Text and element pointing entries
--- START ---

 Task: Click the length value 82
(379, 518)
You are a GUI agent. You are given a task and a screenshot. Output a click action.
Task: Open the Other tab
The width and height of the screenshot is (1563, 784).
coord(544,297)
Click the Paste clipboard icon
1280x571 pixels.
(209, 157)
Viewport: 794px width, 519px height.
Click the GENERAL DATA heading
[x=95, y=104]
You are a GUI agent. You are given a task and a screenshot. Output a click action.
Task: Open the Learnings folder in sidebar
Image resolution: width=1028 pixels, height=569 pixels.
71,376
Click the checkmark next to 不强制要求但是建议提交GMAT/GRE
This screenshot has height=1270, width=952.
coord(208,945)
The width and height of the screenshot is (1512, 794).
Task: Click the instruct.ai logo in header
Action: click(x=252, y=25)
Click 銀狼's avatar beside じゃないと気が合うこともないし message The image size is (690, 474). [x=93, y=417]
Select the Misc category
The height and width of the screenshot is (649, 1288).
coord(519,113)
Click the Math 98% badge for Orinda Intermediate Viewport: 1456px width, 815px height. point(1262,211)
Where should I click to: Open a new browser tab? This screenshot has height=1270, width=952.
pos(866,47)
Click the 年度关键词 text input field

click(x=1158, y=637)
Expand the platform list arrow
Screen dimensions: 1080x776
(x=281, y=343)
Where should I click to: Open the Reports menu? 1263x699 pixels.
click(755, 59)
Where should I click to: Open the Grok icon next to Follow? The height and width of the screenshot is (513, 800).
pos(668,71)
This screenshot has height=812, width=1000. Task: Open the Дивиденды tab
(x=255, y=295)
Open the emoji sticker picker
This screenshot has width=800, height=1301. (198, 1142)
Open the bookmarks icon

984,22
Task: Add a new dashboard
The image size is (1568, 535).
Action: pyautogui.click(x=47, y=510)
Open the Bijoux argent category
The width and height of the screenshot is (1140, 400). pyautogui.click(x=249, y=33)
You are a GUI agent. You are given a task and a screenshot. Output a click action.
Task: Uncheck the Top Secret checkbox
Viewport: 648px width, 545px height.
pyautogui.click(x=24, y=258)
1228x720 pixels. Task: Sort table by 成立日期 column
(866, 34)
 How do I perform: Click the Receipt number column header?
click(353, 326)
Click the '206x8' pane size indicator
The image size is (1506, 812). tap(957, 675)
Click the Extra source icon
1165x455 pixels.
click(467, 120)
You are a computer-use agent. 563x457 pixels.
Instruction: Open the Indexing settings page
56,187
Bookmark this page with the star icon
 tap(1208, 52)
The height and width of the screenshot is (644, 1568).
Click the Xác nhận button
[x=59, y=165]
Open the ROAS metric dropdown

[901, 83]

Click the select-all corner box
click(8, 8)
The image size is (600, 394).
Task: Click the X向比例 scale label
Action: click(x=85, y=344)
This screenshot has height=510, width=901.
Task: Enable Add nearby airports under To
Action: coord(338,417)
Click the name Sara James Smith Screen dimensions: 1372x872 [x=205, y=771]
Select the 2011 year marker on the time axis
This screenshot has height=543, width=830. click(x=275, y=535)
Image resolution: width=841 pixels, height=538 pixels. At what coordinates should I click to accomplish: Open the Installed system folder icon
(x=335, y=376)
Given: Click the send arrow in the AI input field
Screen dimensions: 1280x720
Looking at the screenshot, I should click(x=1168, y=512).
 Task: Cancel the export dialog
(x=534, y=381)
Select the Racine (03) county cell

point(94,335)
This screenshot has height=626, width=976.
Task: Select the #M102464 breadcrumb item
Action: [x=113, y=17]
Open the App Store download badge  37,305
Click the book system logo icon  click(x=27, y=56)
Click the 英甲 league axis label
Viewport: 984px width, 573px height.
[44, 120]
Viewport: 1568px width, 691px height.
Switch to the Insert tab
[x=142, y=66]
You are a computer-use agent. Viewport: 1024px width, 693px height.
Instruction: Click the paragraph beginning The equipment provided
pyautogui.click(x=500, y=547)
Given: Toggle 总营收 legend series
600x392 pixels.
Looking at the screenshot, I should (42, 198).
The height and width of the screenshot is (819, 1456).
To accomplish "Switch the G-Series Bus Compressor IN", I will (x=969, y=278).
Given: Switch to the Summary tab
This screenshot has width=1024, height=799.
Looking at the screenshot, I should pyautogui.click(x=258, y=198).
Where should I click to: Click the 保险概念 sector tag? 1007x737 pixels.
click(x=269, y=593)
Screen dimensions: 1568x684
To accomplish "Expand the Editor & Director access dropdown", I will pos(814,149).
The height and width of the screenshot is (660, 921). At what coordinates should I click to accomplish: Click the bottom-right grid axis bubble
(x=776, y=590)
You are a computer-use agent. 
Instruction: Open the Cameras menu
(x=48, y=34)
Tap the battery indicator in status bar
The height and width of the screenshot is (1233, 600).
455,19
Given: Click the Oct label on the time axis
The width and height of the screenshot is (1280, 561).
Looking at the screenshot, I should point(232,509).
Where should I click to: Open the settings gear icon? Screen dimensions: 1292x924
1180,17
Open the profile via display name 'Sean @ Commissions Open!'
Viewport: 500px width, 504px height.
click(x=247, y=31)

--- END ---

What the task asks
Copy all of the entries above line for line, leaving out nothing and changing nothing.

Expected answer
 Task: Click the length value 82
(379, 518)
You are a GUI agent. You are given a task and a screenshot. Output a click action.
Task: Open the Other tab
The width and height of the screenshot is (1563, 784).
coord(544,297)
Click the Paste clipboard icon
1280x571 pixels.
(209, 157)
Viewport: 794px width, 519px height.
Click the GENERAL DATA heading
[x=95, y=104]
You are a GUI agent. You are given a task and a screenshot. Output a click action.
Task: Open the Learnings folder in sidebar
Image resolution: width=1028 pixels, height=569 pixels.
71,376
Click the checkmark next to 不强制要求但是建议提交GMAT/GRE
This screenshot has height=1270, width=952.
coord(208,945)
The width and height of the screenshot is (1512, 794).
Task: Click the instruct.ai logo in header
Action: click(x=252, y=25)
Click 銀狼's avatar beside じゃないと気が合うこともないし message The image size is (690, 474). [x=93, y=417]
Select the Misc category
The height and width of the screenshot is (649, 1288).
coord(519,113)
Click the Math 98% badge for Orinda Intermediate Viewport: 1456px width, 815px height. point(1262,211)
Where should I click to: Open a new browser tab? This screenshot has height=1270, width=952.
pos(866,47)
Click the 年度关键词 text input field

click(x=1158, y=637)
Expand the platform list arrow
Screen dimensions: 1080x776
(x=281, y=343)
Where should I click to: Open the Reports menu? 1263x699 pixels.
click(755, 59)
Where should I click to: Open the Grok icon next to Follow? The height and width of the screenshot is (513, 800).
pos(668,71)
This screenshot has height=812, width=1000. Task: Open the Дивиденды tab
(x=255, y=295)
Open the emoji sticker picker
This screenshot has width=800, height=1301. (198, 1142)
Open the bookmarks icon

984,22
Task: Add a new dashboard
The image size is (1568, 535).
Action: pyautogui.click(x=47, y=510)
Open the Bijoux argent category
The width and height of the screenshot is (1140, 400). pyautogui.click(x=249, y=33)
You are a GUI agent. You are given a task and a screenshot. Output a click action.
Task: Uncheck the Top Secret checkbox
Viewport: 648px width, 545px height.
pyautogui.click(x=24, y=258)
1228x720 pixels. Task: Sort table by 成立日期 column
(866, 34)
 How do I perform: Click the Receipt number column header?
click(353, 326)
Click the '206x8' pane size indicator
The image size is (1506, 812). tap(957, 675)
Click the Extra source icon
1165x455 pixels.
click(467, 120)
You are a computer-use agent. 563x457 pixels.
Instruction: Open the Indexing settings page
56,187
Bookmark this page with the star icon
 tap(1208, 52)
The height and width of the screenshot is (644, 1568).
Click the Xác nhận button
[x=59, y=165]
Open the ROAS metric dropdown

[901, 83]

Click the select-all corner box
click(8, 8)
The image size is (600, 394).
Task: Click the X向比例 scale label
Action: click(x=85, y=344)
This screenshot has height=510, width=901.
Task: Enable Add nearby airports under To
Action: coord(338,417)
Click the name Sara James Smith Screen dimensions: 1372x872 [x=205, y=771]
Select the 2011 year marker on the time axis
This screenshot has height=543, width=830. click(x=275, y=535)
Image resolution: width=841 pixels, height=538 pixels. At what coordinates should I click to accomplish: Open the Installed system folder icon
(x=335, y=376)
Given: Click the send arrow in the AI input field
Screen dimensions: 1280x720
Looking at the screenshot, I should click(x=1168, y=512).
 Task: Cancel the export dialog
(x=534, y=381)
Select the Racine (03) county cell

point(94,335)
This screenshot has height=626, width=976.
Task: Select the #M102464 breadcrumb item
Action: [x=113, y=17]
Open the App Store download badge  37,305
Click the book system logo icon  click(x=27, y=56)
Click the 英甲 league axis label
Viewport: 984px width, 573px height.
[44, 120]
Viewport: 1568px width, 691px height.
Switch to the Insert tab
[x=142, y=66]
You are a computer-use agent. Viewport: 1024px width, 693px height.
Instruction: Click the paragraph beginning The equipment provided
pyautogui.click(x=500, y=547)
Given: Toggle 总营收 legend series
600x392 pixels.
Looking at the screenshot, I should (42, 198).
The height and width of the screenshot is (819, 1456).
To accomplish "Switch the G-Series Bus Compressor IN", I will (x=969, y=278).
Given: Switch to the Summary tab
This screenshot has width=1024, height=799.
Looking at the screenshot, I should pyautogui.click(x=258, y=198).
Where should I click to: Click the 保险概念 sector tag? 1007x737 pixels.
click(x=269, y=593)
Screen dimensions: 1568x684
To accomplish "Expand the Editor & Director access dropdown", I will pos(814,149).
The height and width of the screenshot is (660, 921). At what coordinates should I click to accomplish: Click the bottom-right grid axis bubble
(x=776, y=590)
You are a computer-use agent. 
Instruction: Open the Cameras menu
(x=48, y=34)
Tap the battery indicator in status bar
The height and width of the screenshot is (1233, 600).
455,19
Given: Click the Oct label on the time axis
The width and height of the screenshot is (1280, 561).
Looking at the screenshot, I should point(232,509).
Where should I click to: Open the settings gear icon? Screen dimensions: 1292x924
1180,17
Open the profile via display name 'Sean @ Commissions Open!'
Viewport: 500px width, 504px height.
click(x=247, y=31)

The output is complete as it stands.